From Wikipedia, channelling Douglas Hofstadter:
An ambigram is a visual pun of a special kind: a calligraphic design having two or more (clear) interpretations as written words. One can voluntarily jump back and forth between the rival readings usually by shifting one's physical point of view (moving the design in some way) but sometimes by simply altering one's perceptual bias towards a design (clicking an internal mental switch, so to speak). Sometimes the readings will say identical things, sometimes they will say different things.
I see J. D. Salinger’s Franny & Zooey as an ambigram. At least two readings of the book compete for primacy in my brain.
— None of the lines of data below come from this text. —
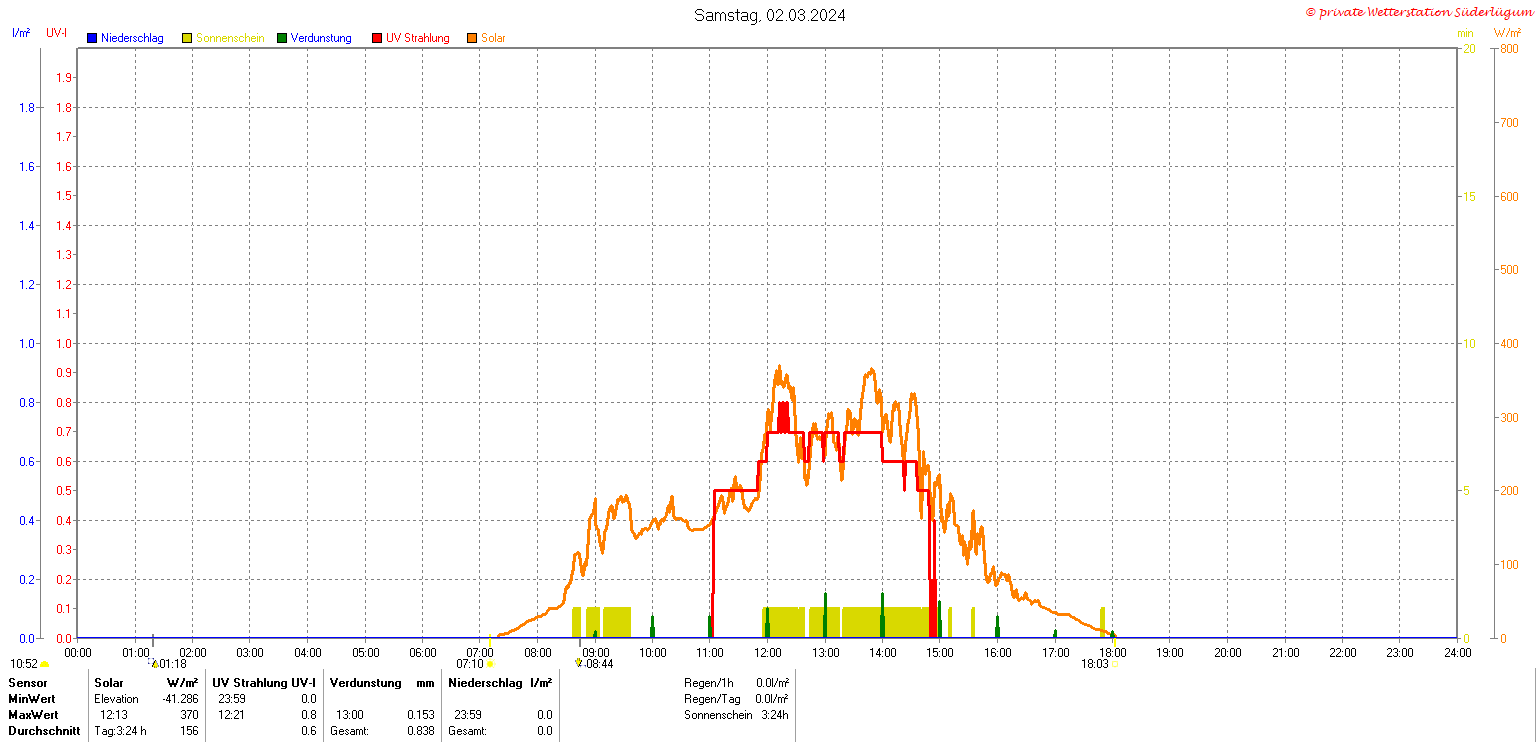Click the moon marker icon at 01:18
This screenshot has width=1536, height=742.
point(154,663)
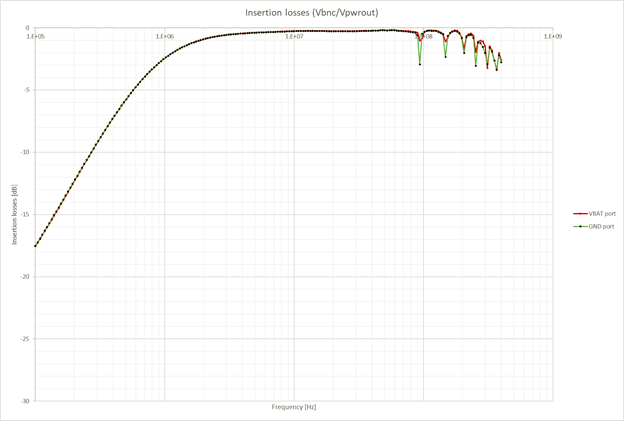This screenshot has height=421, width=624.
Task: Select the chart title Insertion losses (Vbnc/Vpwrout)
Action: (312, 13)
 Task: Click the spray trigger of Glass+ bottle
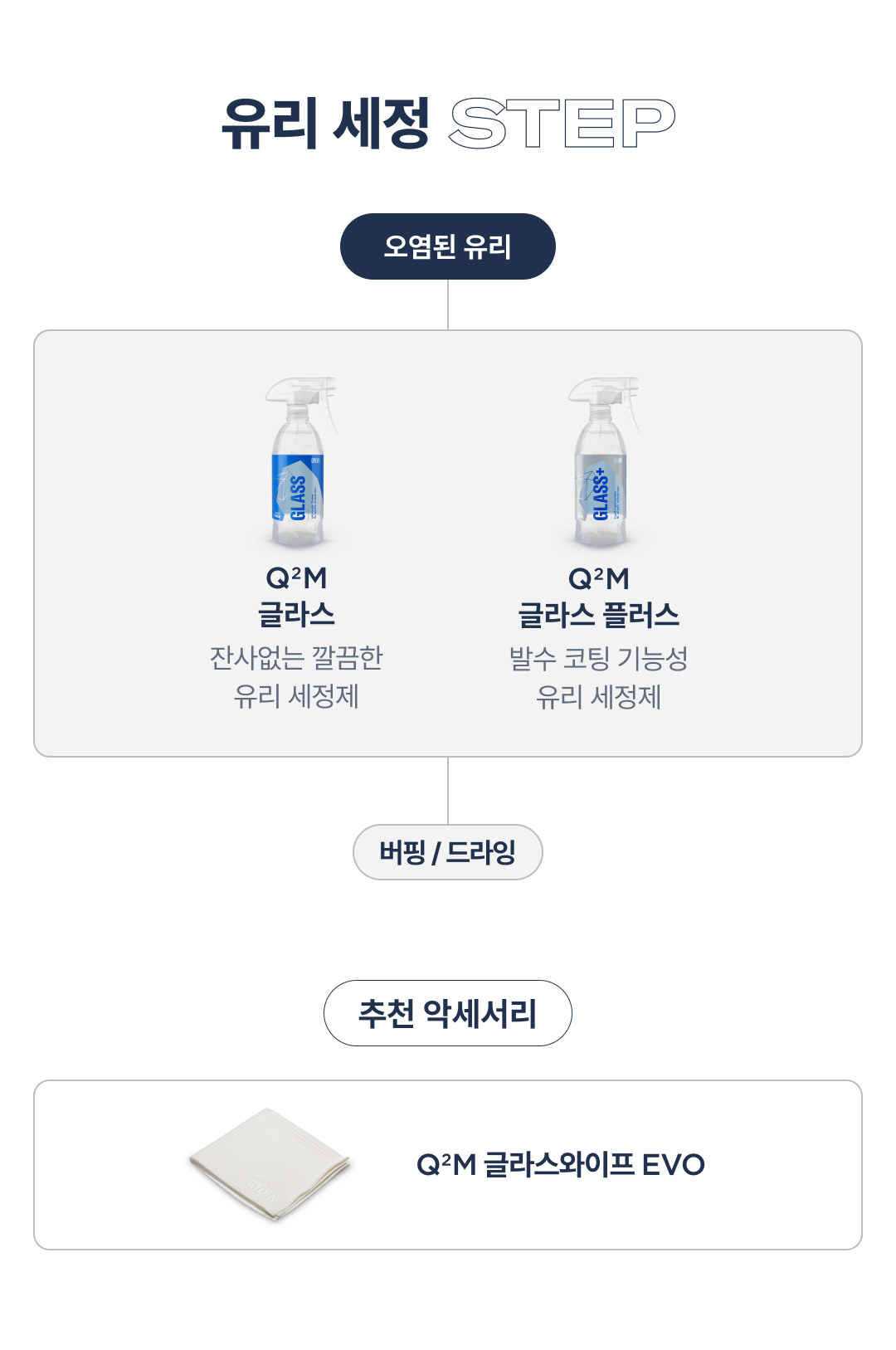[633, 412]
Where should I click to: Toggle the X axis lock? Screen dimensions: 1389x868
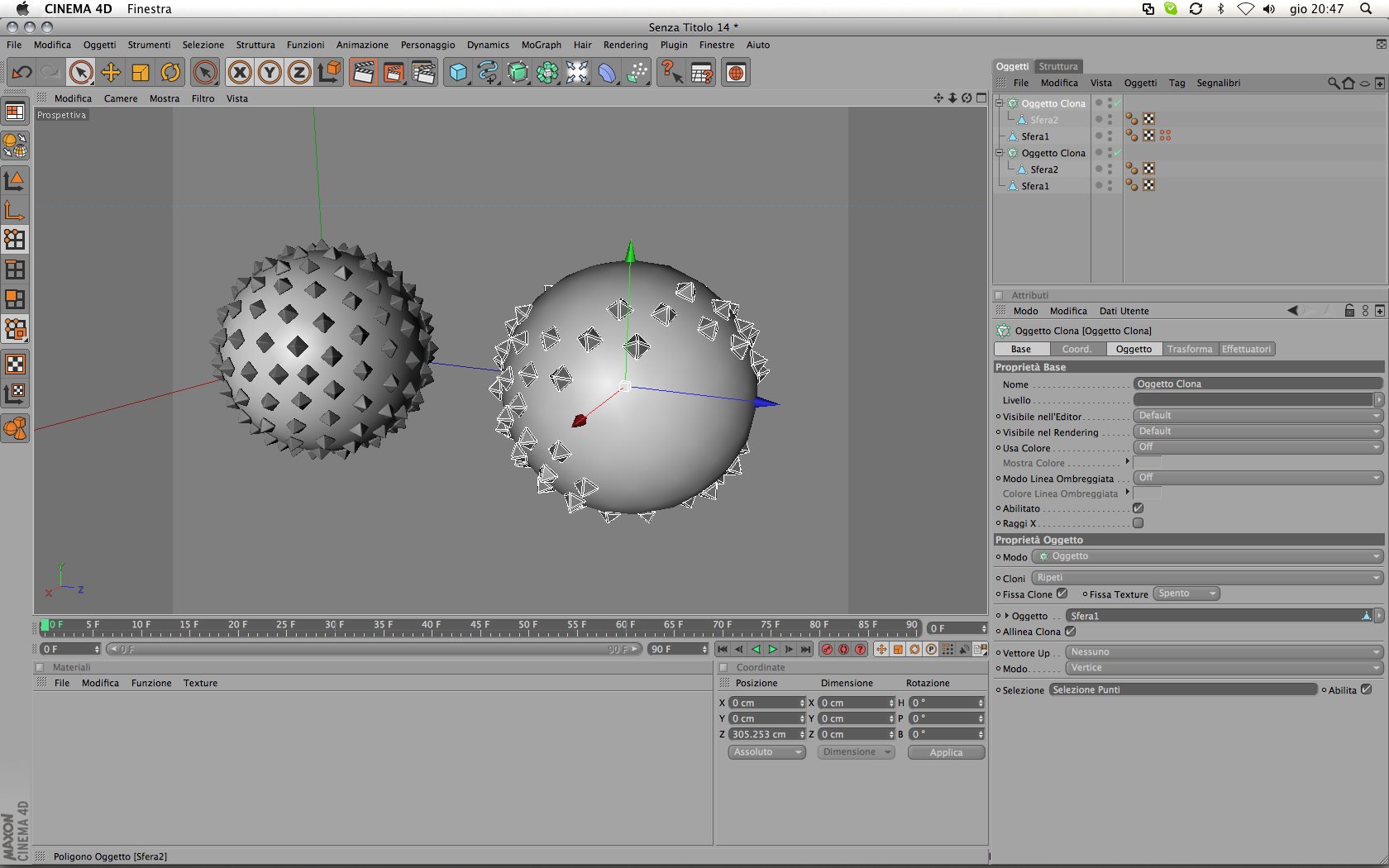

In one, Franny & Zooey is a story about the failings of religion—of madness inhabiting the guises of spirituality; of a girl fleeing the apathy of her peers into escapist prayer; and of a family in shambles, overtaken by grief and void of affection. Religion, here, is the harbinger of insanity.
My second reading is the polar opposite of the first—here, Franny & Zooey is about the merits of religion when done correctly. Franny searches for God, misses the mark, but at last readjusts her aim. Her sin is hybris—she fails to see Christ (“the Fat Lady”) in her enemies, the phoney literati of New York. Improper prayer leads to madness, but a proper understanding of God leads to sanity.
The fact that, to me, these two readings can be reconciled goes to show both the quality of Salinger’s work and my lack of religious sophistication.
Franny & Zooey is a story about madness, faith, grief, family dysfunction, and the double-dealings of academia. Salinger circumnavigates these themes with sublime ambiguity.